Wat wordt gevraagd:
(1) Zet de alinea die begint met "De Raad is van oordeel" uit de tekst over het wachtgeld van burgerambtenaren bij Defensie om in een beknopte opsomming met de belangrijkste feiten.
(2) Geef het vervolg van de tekst over het wachtgeld van burgerambtenaren bij Defensie, te beginnen na de laatste zin.

6.11.2.Effect van de regelgeving was aanvankelijk dat het pensioen van de burgerambtenaren binnen de sector Defensie op hun wachtgeld aansloot, zodat hun inkomensvoorziening verzekerd was. Dat is aan te merken als een gerechtvaardigde aanspraak van betrokkenen.
6.11.3.De Raad is van oordeel dat, voor zover al moet worden aangenomen dat het onderhavige middel niet kennelijk ongeschikt is om de door de minister nagestreefde doelstellingen te verwezenlijken, dit middel in ieder geval een excessieve inbreuk op die gerechtvaardigde aanspraak van betrokkenen maakt en aldus verder gaat dan noodzakelijk is om de nagestreefde doelstellingen te bereiken. Het door de minister gehanteerde middel om de doelstellingen te verwezenlijken, brengt voor betrokkenen een groot verlies aan inkomsten mee in verhouding tot hun wachtgeld. Uit de Voorlopige voorziening en de toelichting daarop volgt namelijk dat deze tegemoetkoming, ter hoogte van de AOW-uitkering (inclusief vakantiegeld), bruto wordt uitgekeerd en dat fiscale consequenties en overige effecten niet worden gecompenseerd. Hierdoor is de tegemoetkoming netto veel lager dan een reguliere AOW-uitkering. Voorts kan de minister betrokkenen in redelijkheid niet verplichten om gebruik te maken van de mogelijkheid om het door het ABP toe te kennen ouderdomspensioen vervroegd vanaf de leeftijd van 65 jaar in te laten gaan. Te minder omdat zij vervolgens voor de rest van hun leven een lager ouderdomspensioen zullen moeten aanvaarden dan waarop zij aanspraak zouden kunnen maken als zij niet van deze mogelijkheid gebruikmaken. De Raad ziet zich in zijn oordeel gesteund door de arresten van het Hof van 12 oktober 2010, C-499/08, Andersen, en van 26 september 2013, C-546/11, Dansk Jurist- og Økonomforbund.

Aangeleverd materiaal:

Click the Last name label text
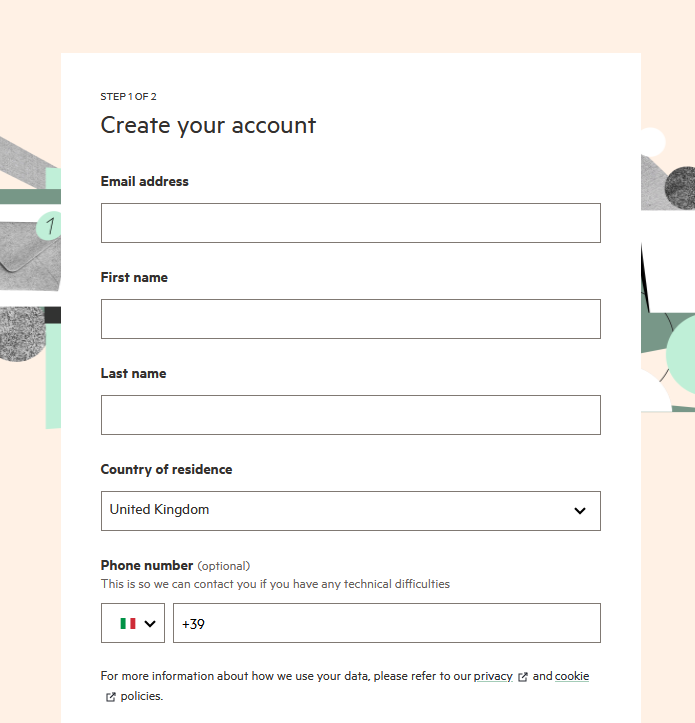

Antwoorden op volgorde:
(1)
- Ook als het middel van de minister niet kennelijk ongeschikt is voor zijn doelstellingen, maakt het volgens de Raad een excessieve inbreuk op de gerechtvaardigde aanspraak van betrokkenen en gaat het verder dan noodzakelijk.
- Het middel leidt voor betrokkenen tot een groot inkomensverlies ten opzichte van hun wachtgeld.
- Volgens de Voorlopige voorziening wordt de tegemoetkoming ter hoogte van de AOW-uitkering (inclusief vakantiegeld) bruto uitgekeerd. Fiscale consequenties en overige effecten worden niet gecompenseerd, waardoor de tegemoetkoming netto veel lager is dan een reguliere AOW-uitkering.
- De minister kan betrokkenen redelijkerwijs niet verplichten hun ABP-ouderdomspensioen vervroegd vanaf 65 jaar te laten ingaan. Dat geldt temeer omdat zij dan de rest van hun leven een lager ouderdomspensioen krijgen.
- De Raad ziet steun voor dit oordeel in de arresten van het Hof van 12 oktober 2010 (C-499/08, Andersen) en van 26 september 2013 (C-546/11, Dansk Jurist- og Økonomforbund).

(2)
6.11.4.In het arrest Andersen heeft het Hof in de punten 46 en 47 geoordeeld dat het daar aan de orde zijnde middel een excessieve inbreuk op de gerechtvaardigde aanspraken van de werknemers maakt en aldus verder gaat dan ter bereiking van het gestelde doel noodzakelijk is, onder meer omdat dat middel werknemers ertoe kon dwingen een ouderdomspensioen te accepteren dat lager is dan het pensioen waarop zij aanspraak zouden kunnen maken wanneer zij tot op hogere leeftijd blijven werken, hetgeen voor hen een aanzienlijk verlies aan inkomsten op de lange duur meebrengt.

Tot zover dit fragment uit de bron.